Indonesia rolled out its tax amnesty program from July 2016 to March 2017, repatriating Rp 146 trillion ($10.3 billion) of assets previously stashed overseas.
Tax amnesty participants are required to keep their repatriated funds inside the country for at least three years since they brought them back.
"Data from the reporting gateway showed there hasn't been any movement of repatriated funds until August," Robert Pakpahan, the tax director general at the Finance Ministry, said on Monday.
"We are confident the end of the holding period will not trigger an outflow of the funds," Robert said.

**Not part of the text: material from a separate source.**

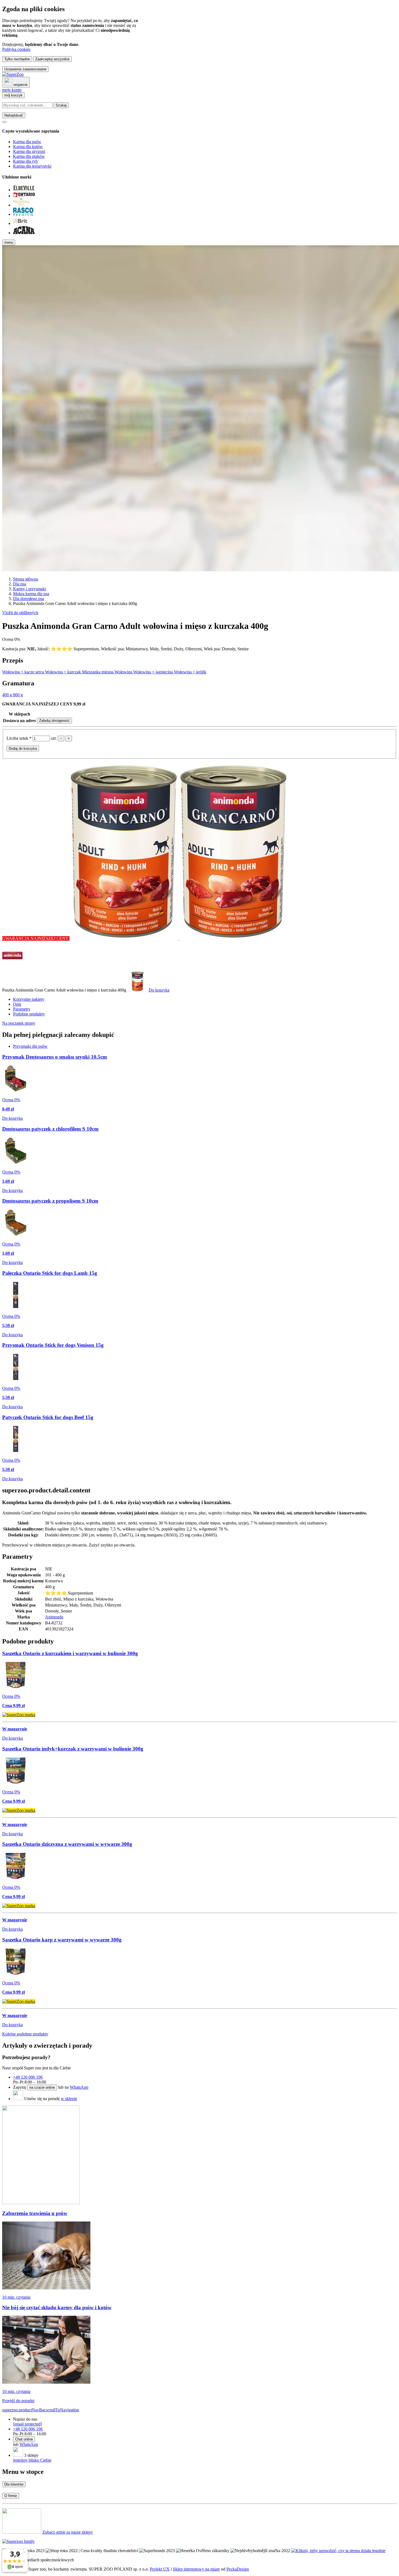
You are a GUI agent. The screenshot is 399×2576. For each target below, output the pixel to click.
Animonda (54, 1617)
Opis (17, 1004)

Nevertheless, Robert said the government will remain vigilant as the bulk of the repatriated funds could still leave the country over the next six months.
"The funds whose holding period ended in September make up only Rp 12.6 trillion of the total Rp 146 trillion," Robert said.
The World Bank warned in a report last month that a global recession will throw Indonesia's external account off-balance as demand for its exports would drop.
This would spell trouble for a country that has been financing two-thirds of its current account deficit – which averages $33 billion annually – using volatile portfolio investments.
"[Indonesia needs] at least $16 billion per year in external financing inflows to close the gap under normal circumstances… much more if there are capital outflows," the World Bank said in the report.
Hadiyanto, the Finance Ministry secretary general, said earlier that the government had hoped for the repatriated funds to find their way into direct investment in projects across Indonesia, instead of just lingering around in financial instruments.
"The government is continuing to improve the investment climate," Hadiyanto said.